The Battle Begins
All at once the political passions of three decades seemed to converge on a single empty chair: the Supreme Court seat vacated by Lewis Powell, a centrist who gave court liberals a crucial fifth vote in decisions on abortion, affirmative action and religion. Powell's retirement has offered Ronald Reagan a chance to engineer what could be the most important court succession in decades, creating a right-leaning judicial majority that could advance the President's legacy into the next century.

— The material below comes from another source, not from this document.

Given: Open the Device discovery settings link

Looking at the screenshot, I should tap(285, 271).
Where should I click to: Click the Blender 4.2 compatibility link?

No wonder then that the fight shaping up over Judge Robert Bork, 60, the conservative legal scholar nominated by Reagan last week, promises to be far fiercer than anything that met the President's earlier appointments of Sandra Day O'Connor and Antonin Scalia. By giving the court's right wing a decisive fifth vote, the addition of Bork could be as pivotal as the 1962 appointment of Arthur Goldberg, which consolidated the liberal majority that worked the Warren Court revolution.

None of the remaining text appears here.